◆ Activity 1
Format the records as a numbered list, from the first line of the records up to and including the line with "The height and", leaving out blank lines.

◆ Document passage
Segment Open

A prom worth remembering: A critical review of “Texas Chainsaw Massacre: The Next Generation” (1994)

There’s always the threat of less-than-savory elements emerging at a family Thanksgiving. Sparks fly when Uncle Jojo doesn’t approve of who cousin Steve voted for, or Aunt Minerva doesn’t approve of Blake’s new boyfriend, and some people start to wonder whether that says more about Aunt Minerva or Blake. But as you tuck into your turkey or plow into your mashed potatoes this Thursday, it’s important to remember one thing: No matter how bad your family seems, it could always be worse.

Take Leatherface’s kin, for example. The members of the Sawyer family seem to change every film, but no matter what year you’re watching them, they’re always up to no good. For example, in 1995 or thereabouts, Kim Henkel, writer of the original “Texas Chainsaw Massacre,” decided to steer the family in a different direction than they’d been going since 1986. Not a more peaceful direction. Just different. Whether it was a good direction is one of the bigger conundrums of slasher cinema.

Jenny (Renee Zellweger) and a bunch of her disposable high school chums are trying to do the whole prom night thing–which includes leaving the dance early to go off and fiddle around. Unfortunately, when they wreck their car in the middle of some spooky woods and call for help from a real estate ready model home, they find themselves engaging in another high school tradition: assault by a family of psycho killers.

Segment Closed

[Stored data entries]
Segment Open

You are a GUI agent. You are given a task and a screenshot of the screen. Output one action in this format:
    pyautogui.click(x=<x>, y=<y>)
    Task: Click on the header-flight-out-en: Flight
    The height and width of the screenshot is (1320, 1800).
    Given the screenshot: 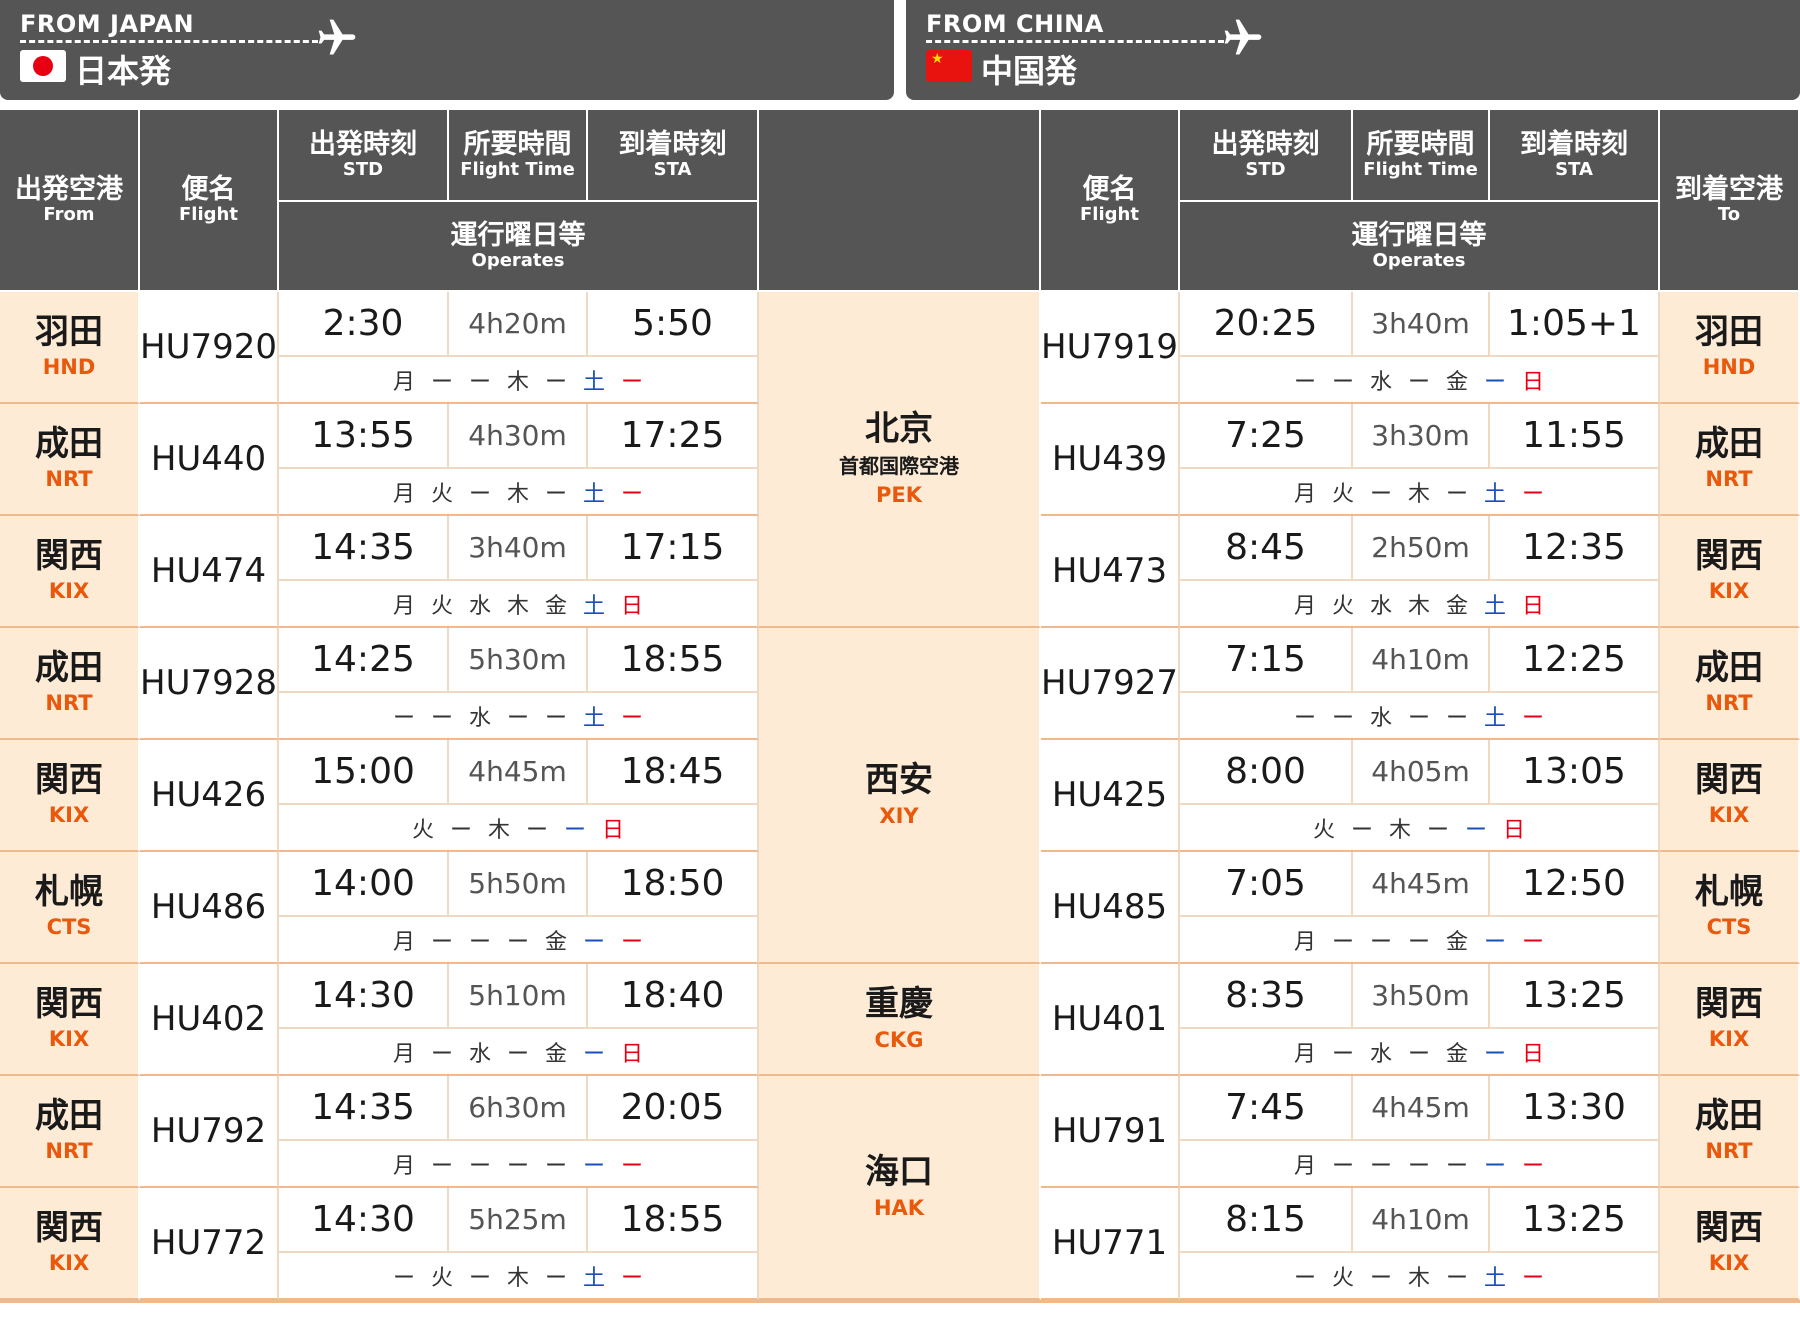 What is the action you would take?
    pyautogui.click(x=208, y=214)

Segment Closed

◆ Activity 2
Does the film review agree with each statement below? For each, answer yes or no and quote the deciding words.
(a) Kim Henkel wrote the original "Texas Chainsaw Massacre."
(b) The members of the Sawyer family stay the same in every film.
(c) Jenny and her friends wreck their car in the woods.

◆ Your response 1
1. You are a GUI agent. You are given a task and a screenshot of the screen. Output one action in this format:
2.     pyautogui.click(x=<x>, y=<y>)
3.     Task: Click on the header-flight-out-en: Flight
4.     The height and width of the screenshot is (1320, 1800).

◆ Your response 2
(a) Yes: "Kim Henkel, writer of the original “Texas Chainsaw Massacre,”"
(b) No: "The members of the Sawyer family seem to change every film"
(c) Yes: "when they wreck their car in the middle of some spooky woods"